TASK REQUIREMENTS | Having located the line with "Instruction: Click the USER", print it and each remaining line exactly, stopping at the end of the material and omitting pictures.

GIVEN RECORDS |

=== Begin Enclosure ===

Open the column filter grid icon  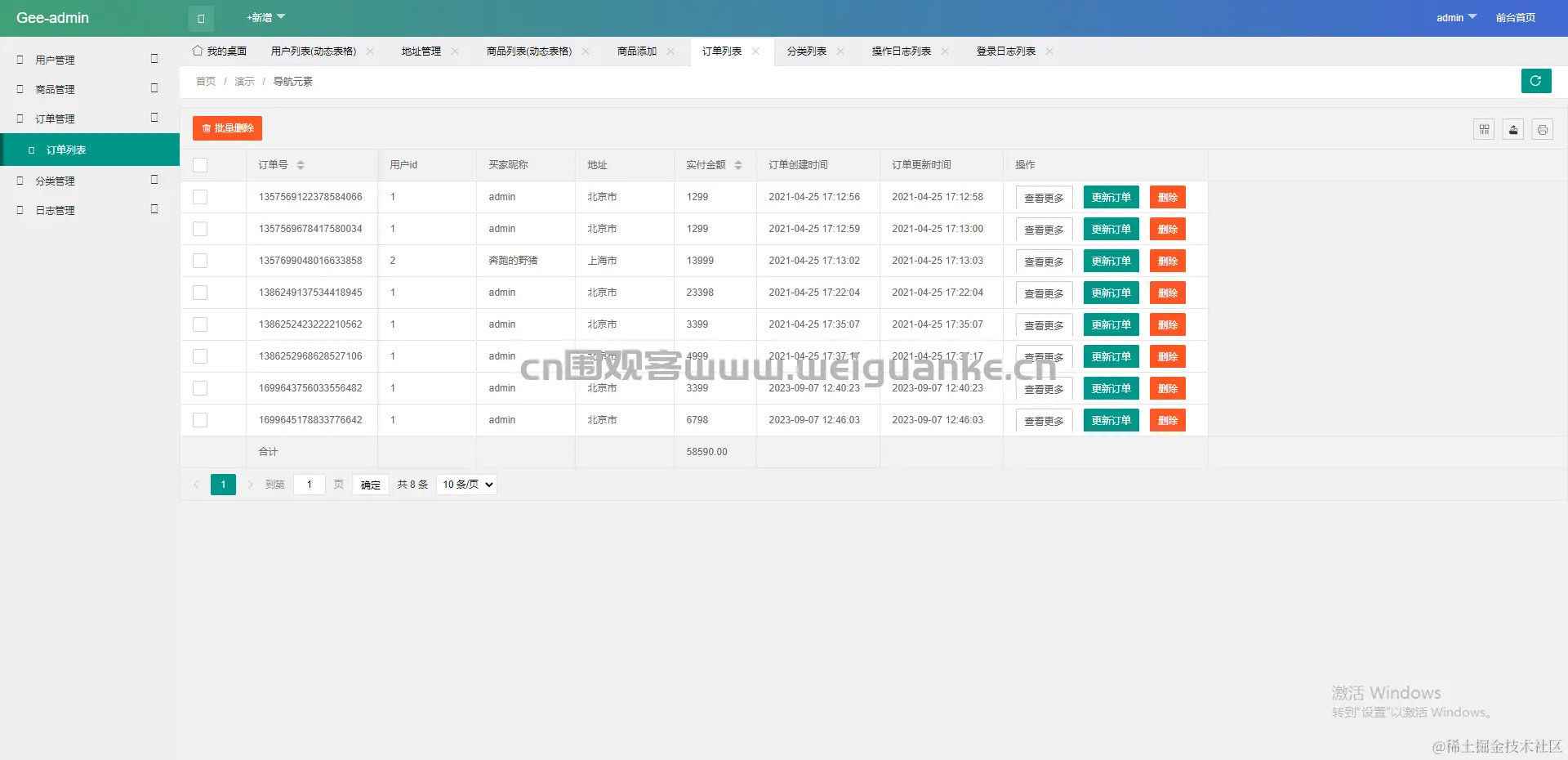point(1484,129)
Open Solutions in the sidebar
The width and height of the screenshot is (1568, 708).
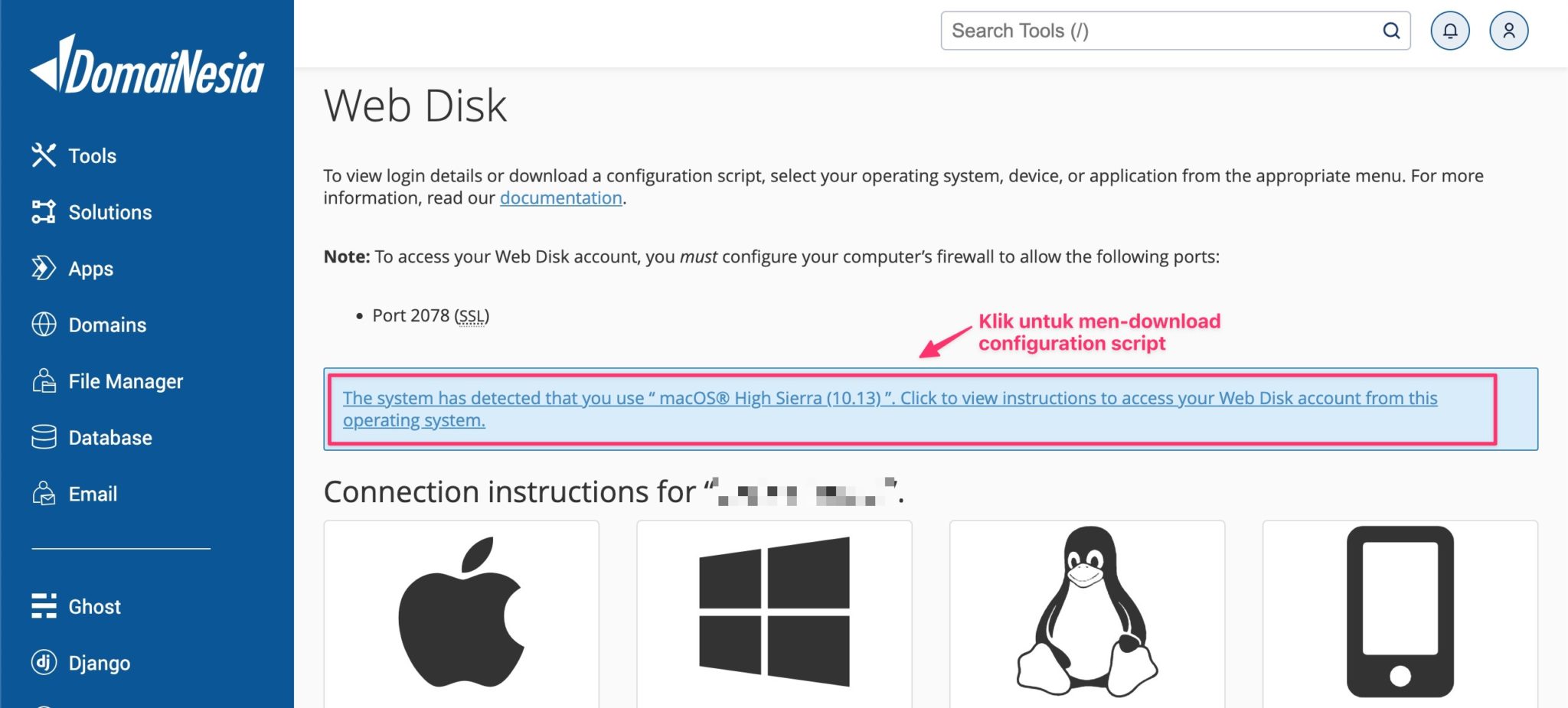tap(109, 212)
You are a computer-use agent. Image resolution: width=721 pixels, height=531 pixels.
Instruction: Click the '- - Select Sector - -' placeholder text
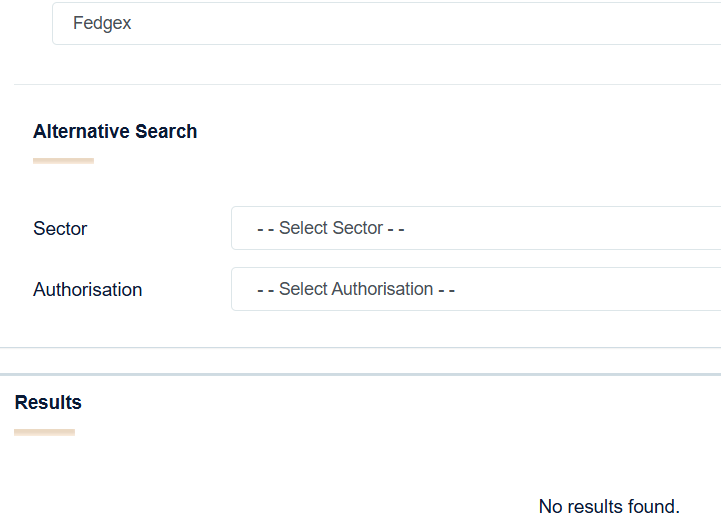coord(331,228)
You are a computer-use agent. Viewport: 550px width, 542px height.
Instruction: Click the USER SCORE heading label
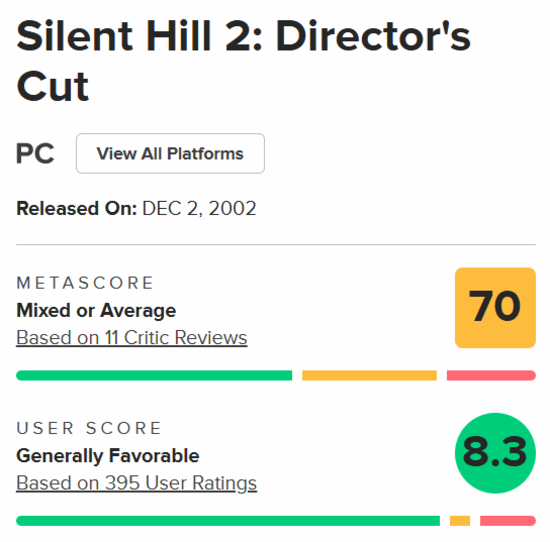(89, 428)
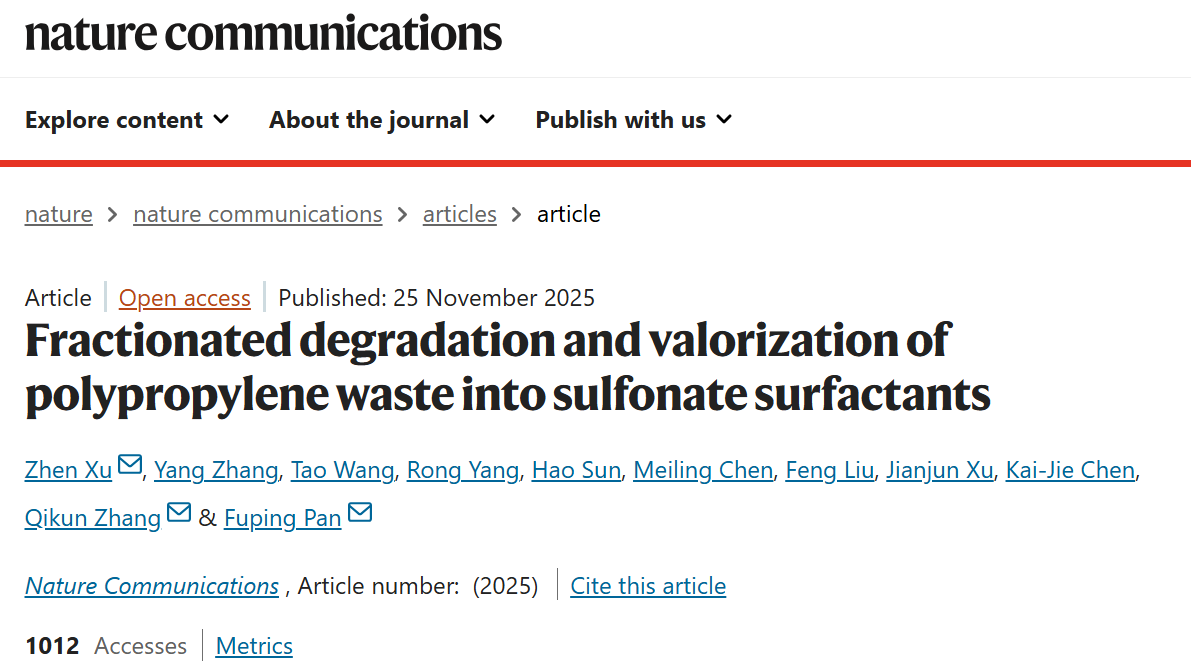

=== End Enclosure ===

SOLUTION |
Instruction: Click the USER SCORE heading label
(89, 428)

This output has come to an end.